Exercise directions
Lines from the material below that hold the string "agent" are what is needed; copy each of them.

Data supplied

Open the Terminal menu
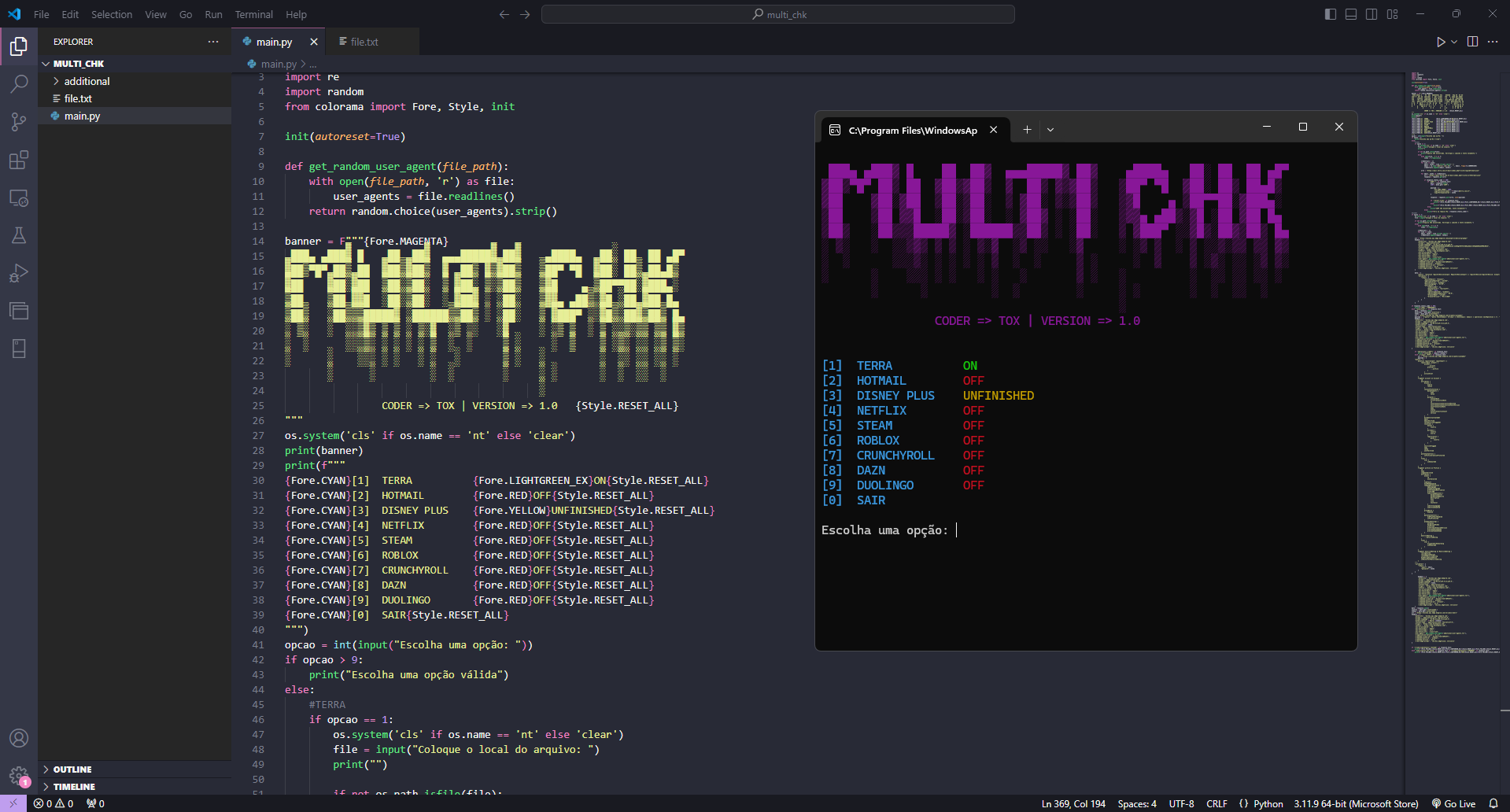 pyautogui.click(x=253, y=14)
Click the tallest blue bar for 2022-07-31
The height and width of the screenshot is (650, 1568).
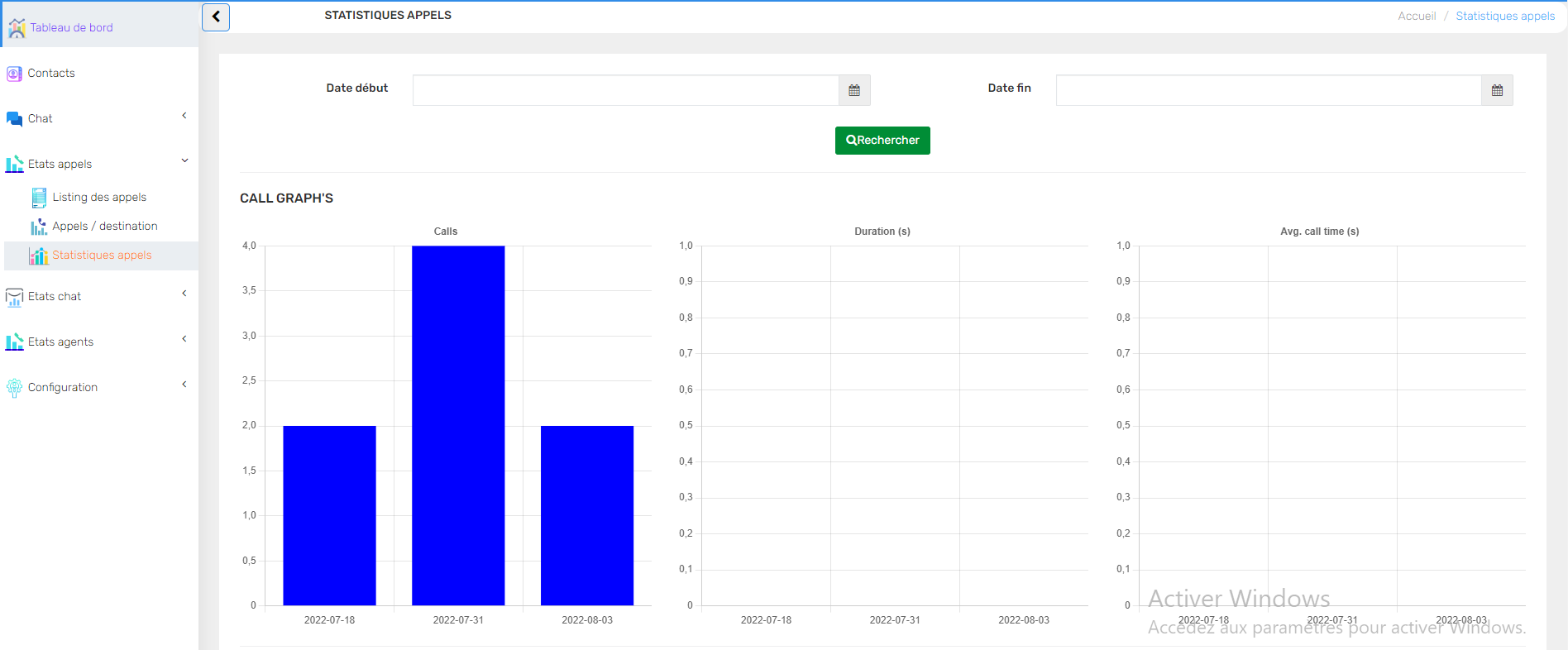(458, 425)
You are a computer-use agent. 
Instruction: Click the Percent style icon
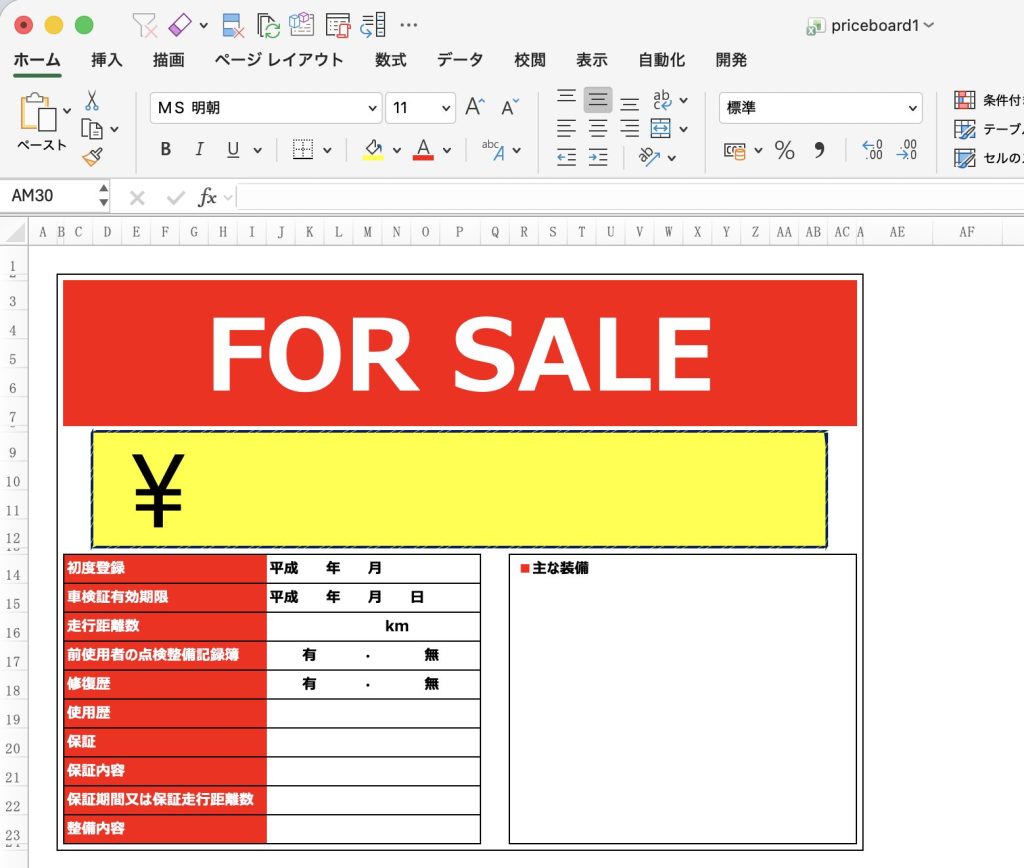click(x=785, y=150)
...
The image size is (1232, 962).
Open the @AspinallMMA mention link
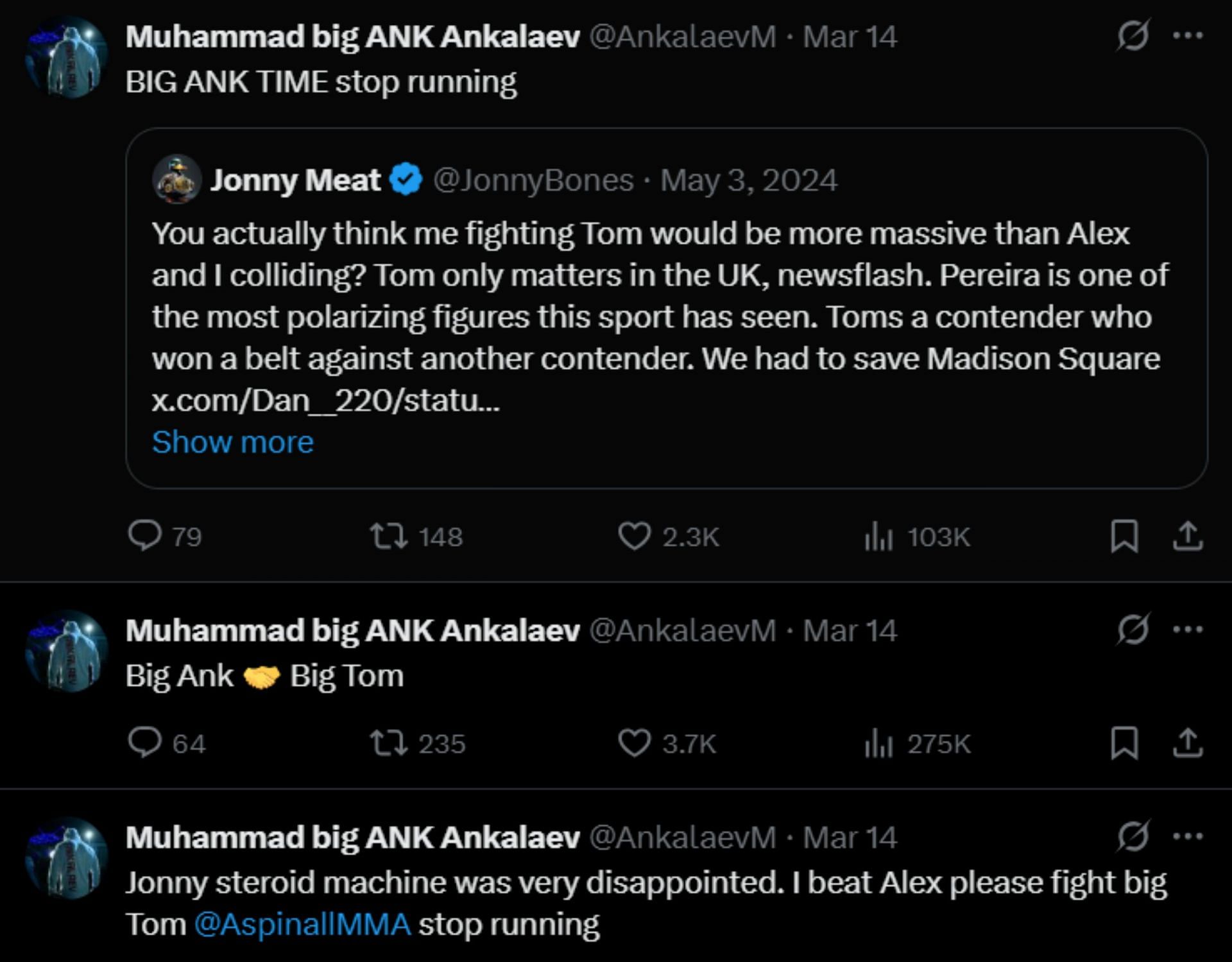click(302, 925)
--
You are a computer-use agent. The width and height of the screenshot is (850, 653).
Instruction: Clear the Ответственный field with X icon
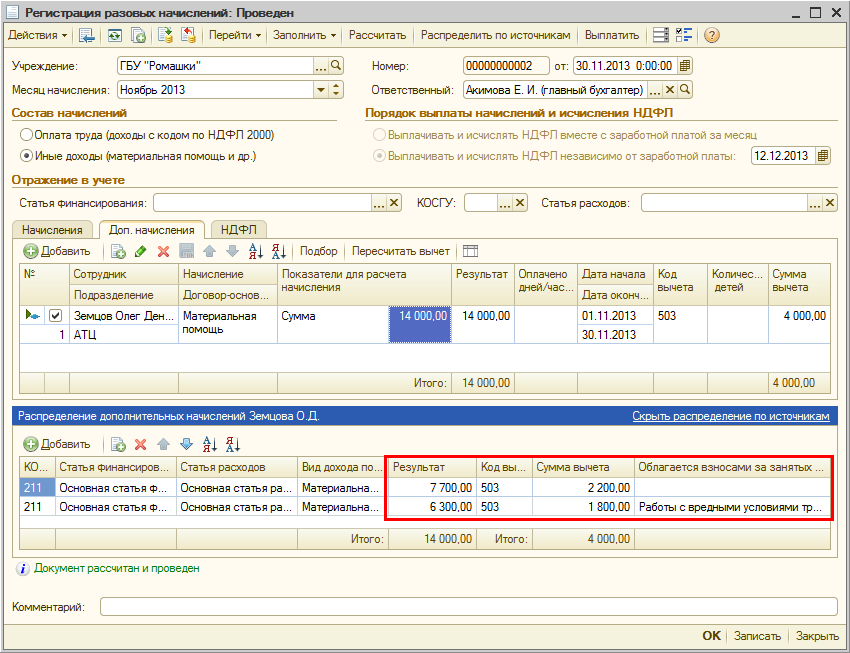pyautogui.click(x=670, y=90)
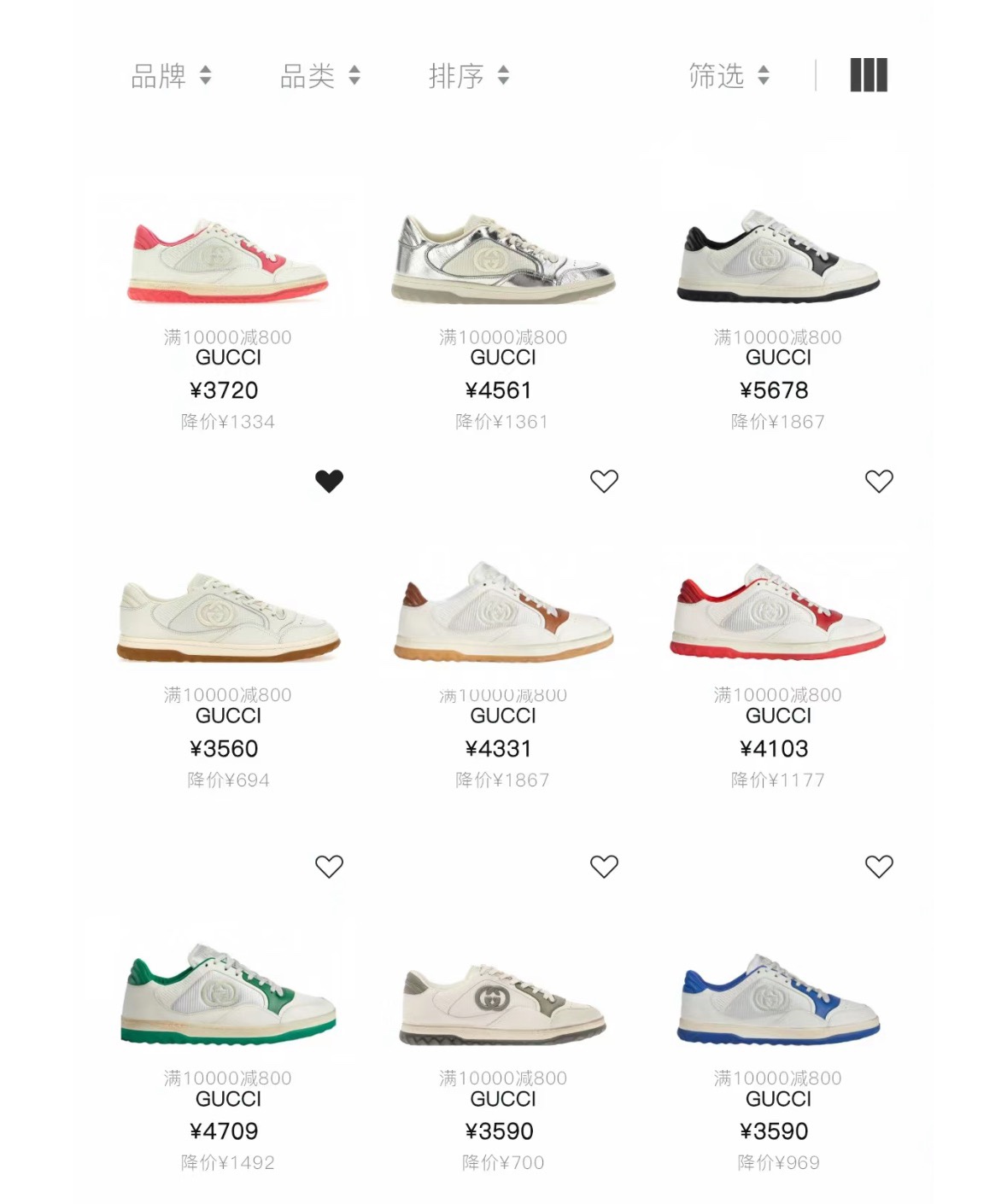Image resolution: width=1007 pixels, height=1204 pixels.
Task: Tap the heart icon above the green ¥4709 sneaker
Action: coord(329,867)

Solution below
You are a computer-use agent. 
You are a computer-use agent. The width and height of the screenshot is (850, 653).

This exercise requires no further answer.